Department of Clinical Sciences, Clinical Obesity Research, Lund University, Skåne University Hospital, Malmö, Malmö, Sweden.
Obesity (Silver Spring). 2013 Mar;21(3):E236-43. doi: 10.1002/oby.20046.
OBEJCTIVE: Weight loss and physical activity have shown favorable effects on risks associated with obesity. It is therefore of interest to evaluate exercise capacity and related co-morbidities in obese patients.
We present data from obese subjects evaluated by the 6-minute walk test (6MWT) before and after a 7.3 (6.1-8.2) month weight reduction program.

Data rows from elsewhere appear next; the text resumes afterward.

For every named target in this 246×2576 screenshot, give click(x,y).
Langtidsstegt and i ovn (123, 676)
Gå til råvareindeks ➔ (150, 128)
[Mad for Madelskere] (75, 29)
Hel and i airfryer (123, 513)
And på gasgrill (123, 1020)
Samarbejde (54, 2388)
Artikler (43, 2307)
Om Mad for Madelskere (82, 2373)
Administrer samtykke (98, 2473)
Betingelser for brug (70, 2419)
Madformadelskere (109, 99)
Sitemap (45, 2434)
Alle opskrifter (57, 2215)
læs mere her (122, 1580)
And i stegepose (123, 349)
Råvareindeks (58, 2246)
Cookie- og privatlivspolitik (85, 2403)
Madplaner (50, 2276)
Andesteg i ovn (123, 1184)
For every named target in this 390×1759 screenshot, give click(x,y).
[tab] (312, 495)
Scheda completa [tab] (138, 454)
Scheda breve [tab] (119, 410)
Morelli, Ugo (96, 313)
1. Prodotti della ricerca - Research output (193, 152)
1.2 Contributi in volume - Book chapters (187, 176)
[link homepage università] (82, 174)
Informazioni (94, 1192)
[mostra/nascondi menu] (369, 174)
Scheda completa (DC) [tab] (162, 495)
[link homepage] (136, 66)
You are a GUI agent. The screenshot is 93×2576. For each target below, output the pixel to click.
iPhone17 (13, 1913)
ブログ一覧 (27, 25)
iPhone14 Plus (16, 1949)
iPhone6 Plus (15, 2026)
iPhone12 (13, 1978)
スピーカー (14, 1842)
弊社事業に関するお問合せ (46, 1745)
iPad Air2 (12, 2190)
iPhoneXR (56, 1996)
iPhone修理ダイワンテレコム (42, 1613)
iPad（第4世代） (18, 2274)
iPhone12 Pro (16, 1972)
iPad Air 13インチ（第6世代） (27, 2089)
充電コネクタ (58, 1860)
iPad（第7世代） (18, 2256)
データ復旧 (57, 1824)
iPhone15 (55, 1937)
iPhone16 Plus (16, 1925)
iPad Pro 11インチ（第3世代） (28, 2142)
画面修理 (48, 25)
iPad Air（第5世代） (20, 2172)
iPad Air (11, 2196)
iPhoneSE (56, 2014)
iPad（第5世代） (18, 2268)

251 subjects completed the test at baseline (BMI 40.6 [36.9-44.6] kg/m(2) ) and 129 (51.4%) repeated the test after intervention (BMI 35.6 [31.2-38.5] kg/m(2) ). The six minute walking distance (6MWD) at baseline (535 [480-580] m) and at follow up (599 [522-640] m) correlated to several cardiovascular risk markers. Age, weight, height, resting heart rate, smoking status, fP-glucose and use of β-blockers explained 43 % of the variance in predicted 6MWD at baseline. The effect of smoking status, fP-glucose, β-blockers, and resting heart rate lost significance at follow up. Presence of diabetes and the metabolic syndrome had a negative influence on 6MWD but did not affect the impact of intervention based on percentage increase in walking distance. Gender had no impact on 6MWD. Reported pain during the test was common but decreased after intervention (57.0% vs. 28.7%, P < 0.001).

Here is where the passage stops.